McClennan has a rare coaching knack allied to an obsessive mind for the game. He has tested himself in every arena possible, with great success. He knows what makes Auckland league tick, what its true capabilities are, and how to get the best out of the city's power footballers.
Apart from Grannygate, when McClennan's Kiwis had a deliberately poor completion rate in putting the Nathan Fien family tree together, he has hardly put a foot wrong.
From Mt Albert and Hibiscus Coast to Leeds and the Kiwis, it's an NRL preparation course laced with success that simply must not be ignored.
The bottom line to the debate is this: the sky might be the limit with Brian McClennan. Iro's CV and potential just don't match.
Those who reckon Cleary is doing a great job have forgotten the potential of this club.
Take something like the Melbourne model and add New Zealand's strength and flair and, hey presto, there'll be magic in the air.
There's also an emotional angle. The Warriors were set up, in part, to give locals a chance to prove what they could do. No one has done it better in coaching than McClennan. As a player and coach, he's in a small group who've kept the league flame alive in New Zealand and that shouldn't be ignored.
McClennan is best placed to strengthen the link with the heartland, and bring magic to the Warriors not seen since the mad, glad, bad days of 1995 and the glorious moments of Daniel Anderson's reign.
His almost boyish enthusiasm will signal a new era - the remote Cleary has not helped the Warriors to connect with the masses.

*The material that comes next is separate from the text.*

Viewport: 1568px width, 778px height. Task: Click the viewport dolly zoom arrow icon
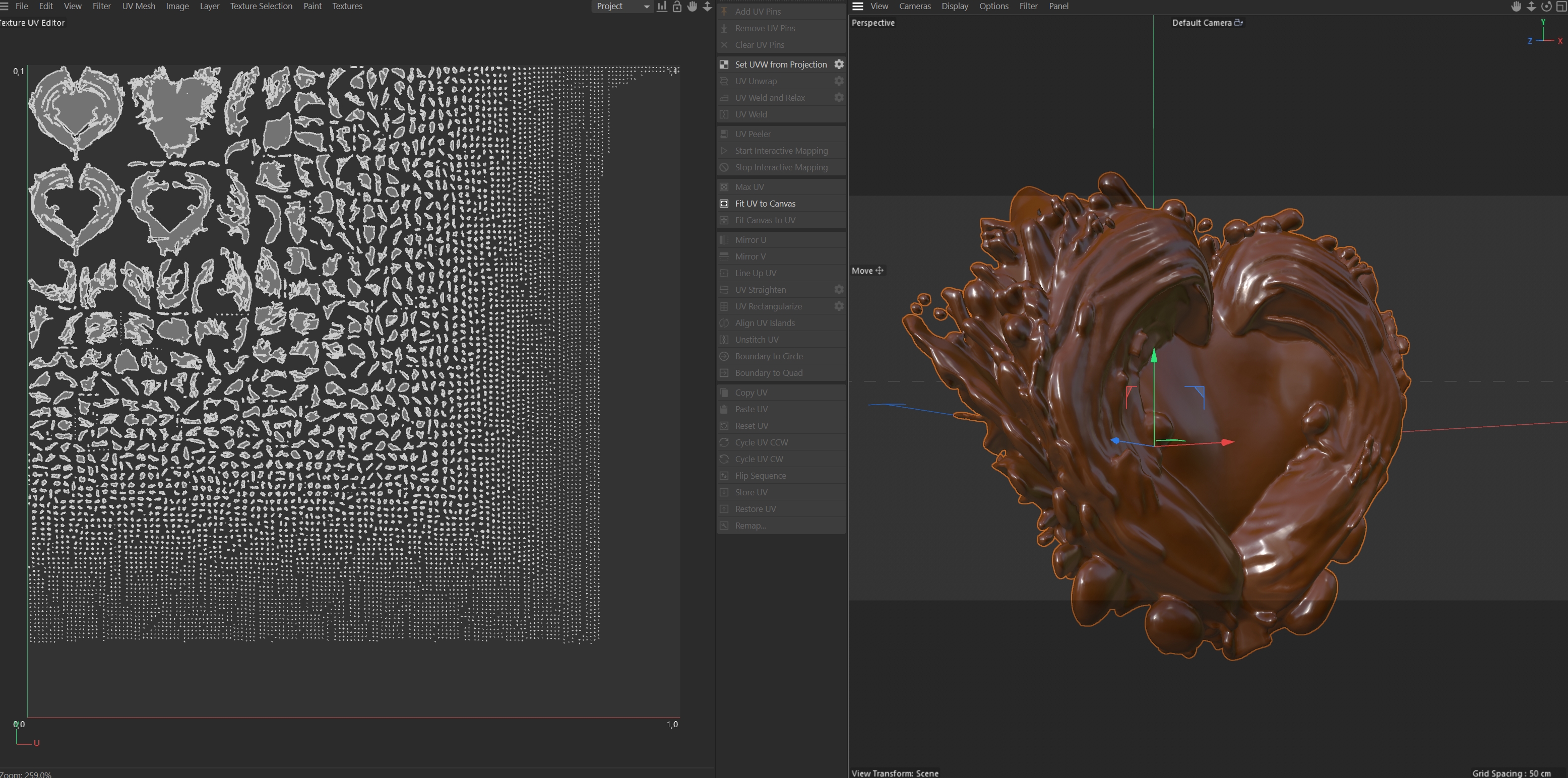coord(1532,7)
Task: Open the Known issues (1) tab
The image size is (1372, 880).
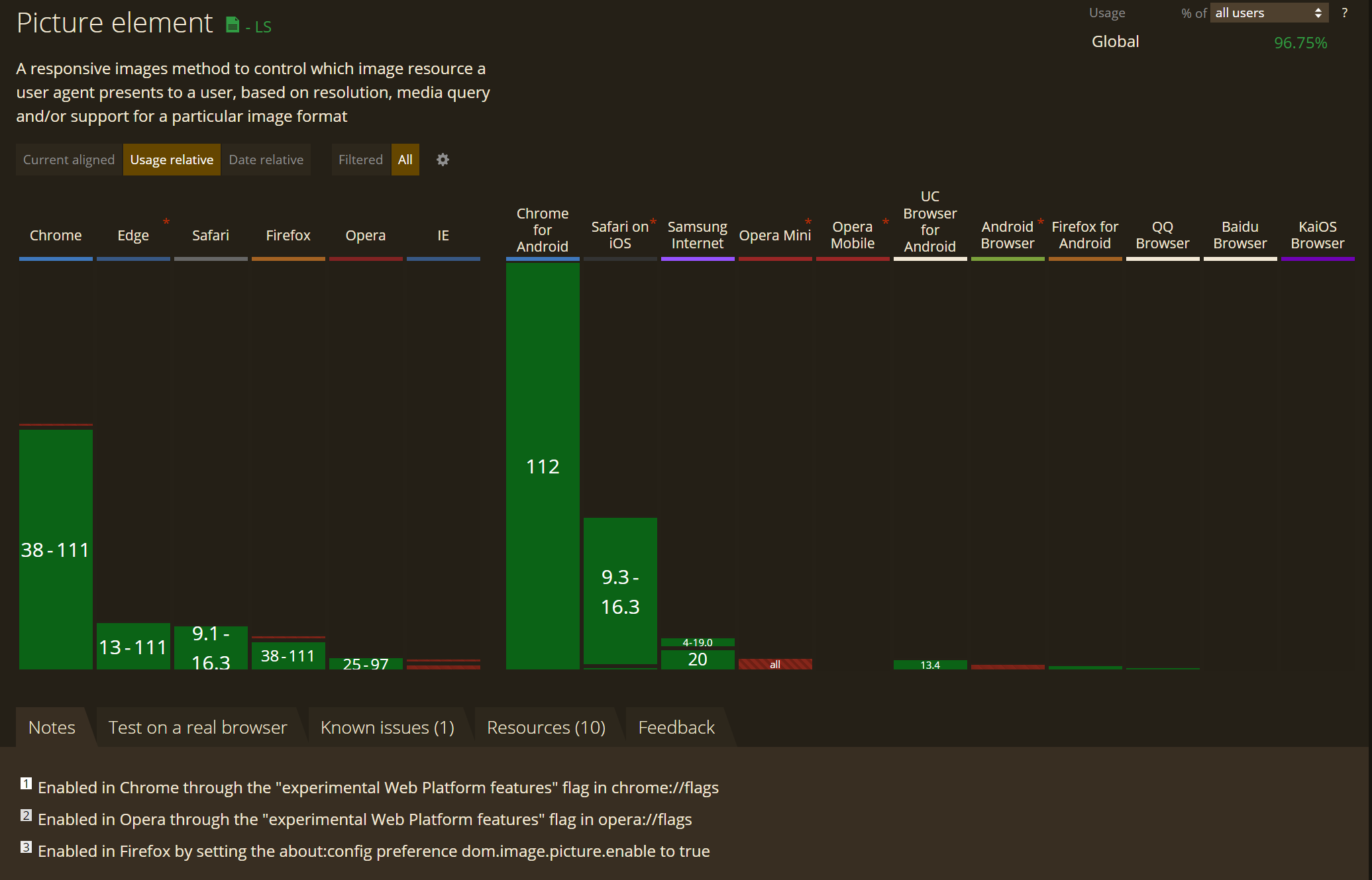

The Warriors must find out what McClennan can do. It will be a sporting crime if he never gets a chance. If he fails, move on. But don't fail by not finding out.
* Todd Blackadder is in fine form. His confident fighting words are great to hear. Blackadder says the Crusaders are ready to "unleash" in the finals, and are fresh and firing.
That's the sort of talk you like to hear, and is not always common in New Zealand rugby. You never know what's around the corner. The Crusaders have surely become the people's team through their stellar Super 15 season under adverse conditions.
When the Crusaders say they're ready for a big game, you tend to believe them, unlike a few other Super 15 teams that could be mentioned. They've done their broken city proud, and we knew they would.
* Who knows what lurks beneath Christchurch, which is the point. I wonder if the Crusaders have considered setting up a more permanent second home in Nelson. Without wanting to be alarmist, it seems hard to guarantee anything about earthquakes in Christchurch any more.
The Crusaders have done magnificently this year, but they might prefer something more settled as a home away from home. If tragedy should befall their city and rugby facilities again, they'll need to do everything possible to reduce the draining effects of their wanderings.